Given
Two points (days, rent) = (3, 285), (6, 510)
Find
A) An equation "in the standard form" for rent (y) in terms of days (x).
B) The equation of (A) in function notation.
C) The steps to graph the equation, mentioning lables and intervals.
Solution
A) A standard form equation can be written through point (h, k) using the idea that
... ∆y·x - ∆x·y = ∆y·h - ∆x·k . . . . . where ∆x and ∆y are the differences in x and y values, respectively
... ∆x = (6 - 3) = 3
... ∆y = 510 - 285 = 225
Then we can start with
... 225x -3y = 225·3 -3·285 = -180
To put this in "standard form", we must make the coefficients mutually prime. We can do that by dividing by 3.
... 75x -y = -60 . . . . . "standard form"
Some folks consider an equation in slope-intercept form to be "in the standard form". Here, that means solving for y.
... y = 75x + 60 . . . . . "in the standard form"
B) Function notation replaces y with f(x)
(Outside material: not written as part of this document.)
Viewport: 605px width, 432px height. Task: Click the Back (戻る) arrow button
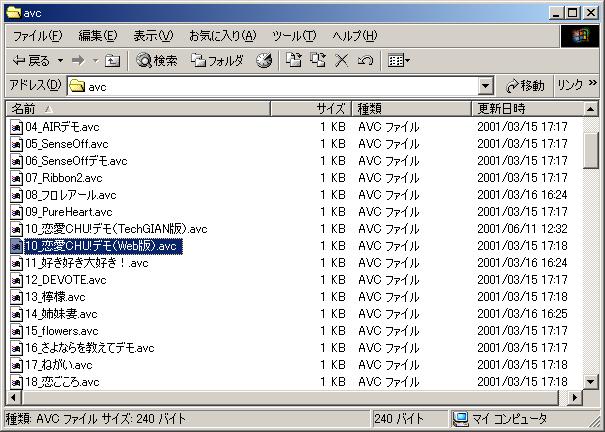(x=30, y=61)
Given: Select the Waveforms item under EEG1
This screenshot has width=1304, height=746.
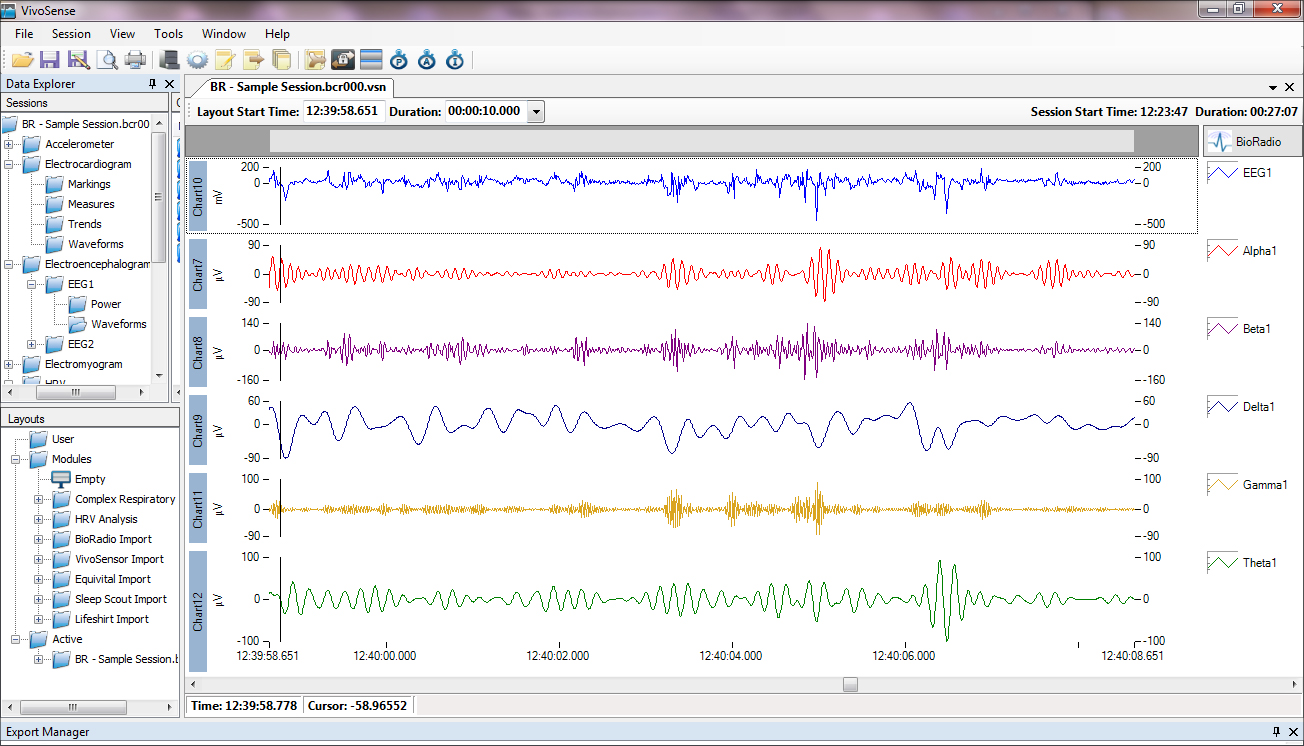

... f(x) = 75x + 60 . . . . . the equation in function notation
C) My favorite way to graph an equation of this sort is to type it into a graphing calculator, then adjust the axes so the portion of the graph of interest fills a reasonable portion of the screen. If the meaning of the variables is not made clear by the problem statement (or even if it is), their meaning and units can be entered as labels on the axes. Here, it is convenient to make the axes corresponding to the function domain be about [0, 8] or [0, 10] and the range about [0, 600]. These values cover the origin and the given points. (Usually, you want to show the origin on the graph, unless doing so compresses the data so much as to make the graph useless.)
I have labeled the axes as days (x) and dollars (y). The attached graph has grid lines at intervals of 50 vertically and 0.5 horizontally. That is what the graphing program sets them at. If you're using graph paper, you might want those to be 10 vertically and 0.2 horizontally for the smallest (minor) intervals.
To create the graph, plot the given points and draw a line through them.